Who Can Participate?
The contest has two divisions: Junior (Grades 9-10), and Senior (Grades 11-12). You may work in a group of 1-4 students, but all students in the group must be in the same division, i.e., from either Grades 9-10 or Grades 11-12. All members of the group must be students currently enrolled in an Ontario high school.
Students who are interested in participating in the York University Biophysics Contest should register by clicking the button in the banner at the top of the page or by clicking here
. Registration is free. Through registration, it will be possible for organizers to communicate with potential participants during the course of the contest.
For each division (Junior or Senior), there will be 1st, 2nd, and 3rd place awards, as well as honourable mentions. Prizes will be awarded to the winners as follows:
- First prize: $1,250, of which $1,000 goes to the student or student group and $250 goes to their school’s science department.
- Second prize: $300 for the student or student group
- Third prize: $150 for the student or student group
Awardees will be invited to York University for an awards ceremony once it is safe for the University to re-open. With permission of the authors, winning entries will be displayed at York University and on an associated website.
What to Submit
Submissions must have two components:
- A single-sheet "poster". Even though we refer to it as a "poster", your submission must be 11x8.5 inches (or 8.5x11 inches if you prefer portrait layout) and appear legible when printed out (e.g., generally avoid using font sizes smaller than 20 points; do not cram in text). Each poster should include a title, as well as the names of the students, what grades they are in, their school, and a contact teacher at the school.
- In addition to the poster, you must include a single page (as an additional 8.5”x11” page) that lists all references, whether it be sources of information used or figures present on the poster (unless you created them from scratch yourself). It is imperative that you clearly delineate content you created versus that made by others. All referenced figures and information should be clearly denoted on the poster with a small font (10 point font) identifying with a superscript number the corresponding reference on the reference page (i.e., endnote-style).
Method of Submission
Entries should be emailed as one .pdf file with two pages consisting of: Page 1: poster, Page 2: references. The file should be no larger than 10 MB. The following naming convention should be used for the file:
Files should be sent to: email@example.com
Due to the pandemic, the deadline has been extended from May 1, 2020 to Midnight, May 15, 2020.

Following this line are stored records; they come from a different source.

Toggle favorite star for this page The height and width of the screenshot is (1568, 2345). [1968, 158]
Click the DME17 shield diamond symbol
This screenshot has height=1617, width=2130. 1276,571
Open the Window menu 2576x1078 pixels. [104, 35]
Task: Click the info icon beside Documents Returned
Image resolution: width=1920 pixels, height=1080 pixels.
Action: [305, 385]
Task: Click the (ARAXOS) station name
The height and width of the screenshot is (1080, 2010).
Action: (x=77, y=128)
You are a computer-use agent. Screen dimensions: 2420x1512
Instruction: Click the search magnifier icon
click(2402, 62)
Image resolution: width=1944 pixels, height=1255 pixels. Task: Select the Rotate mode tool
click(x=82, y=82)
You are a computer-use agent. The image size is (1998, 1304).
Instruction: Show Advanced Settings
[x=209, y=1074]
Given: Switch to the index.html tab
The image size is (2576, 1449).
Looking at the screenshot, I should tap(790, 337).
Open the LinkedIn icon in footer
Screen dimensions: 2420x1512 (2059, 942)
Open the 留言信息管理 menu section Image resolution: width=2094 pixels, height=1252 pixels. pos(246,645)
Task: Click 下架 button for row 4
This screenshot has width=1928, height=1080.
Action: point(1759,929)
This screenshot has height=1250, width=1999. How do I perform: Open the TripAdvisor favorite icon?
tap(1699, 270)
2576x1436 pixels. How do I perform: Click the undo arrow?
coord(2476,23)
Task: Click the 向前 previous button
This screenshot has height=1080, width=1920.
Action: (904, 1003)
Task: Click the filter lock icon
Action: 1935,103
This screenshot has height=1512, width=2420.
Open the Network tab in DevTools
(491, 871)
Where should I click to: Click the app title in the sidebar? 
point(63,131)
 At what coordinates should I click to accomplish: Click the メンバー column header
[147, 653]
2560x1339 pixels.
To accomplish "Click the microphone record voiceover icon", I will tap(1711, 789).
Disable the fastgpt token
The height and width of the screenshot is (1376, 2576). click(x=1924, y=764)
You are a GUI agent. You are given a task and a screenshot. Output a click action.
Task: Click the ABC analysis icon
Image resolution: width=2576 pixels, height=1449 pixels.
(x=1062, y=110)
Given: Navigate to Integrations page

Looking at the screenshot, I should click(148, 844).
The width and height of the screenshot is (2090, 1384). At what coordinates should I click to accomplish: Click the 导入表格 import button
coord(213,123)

Winners will be selected based upon creativity, concise delivery method, logical development and overall content of their poster. Each division (Junior and Senior) will be judged separately. All posters will be judged by a panel of students (both undergraduate and/or graduate) and professors at York University. Presentations will be judged on the basis of:
- The depth of understanding of the topic.
- How well the physics behind the biology is described.
- Adherence to the rules of the contest.
Here are some suggestions:
- Make sure figures have sufficient resolution to not pixelate when printed at the appropriate size.
- When using material (e.g., concepts, artwork, figures) that are not your own, it is imperative to provide appropriate citations of the sources. Furthermore, it is important to determine what sources are appropriate versus those that are not. Do not overlook popular and easily accessible sources of information (i.e., textbooks, websites, news, etc.), but should ensure that they are indeed reliable and grounded in accepted fact.
- Get feedback! The more critical the better. Show your poster to friends, family, teachers, everyone. And get them to tell you what they do NOT like (e.g., "This isn't clear", "I'm not sure that makes sense to me"), and listen carefully. Don't take any critical input personally. In fact, take it as the opposite: It is really valuable! This will allow you to refine/retool (or just as likely, totally scrap and start over again!). The best entries may well be the ones that really capitalize off critical/constructive input received from others.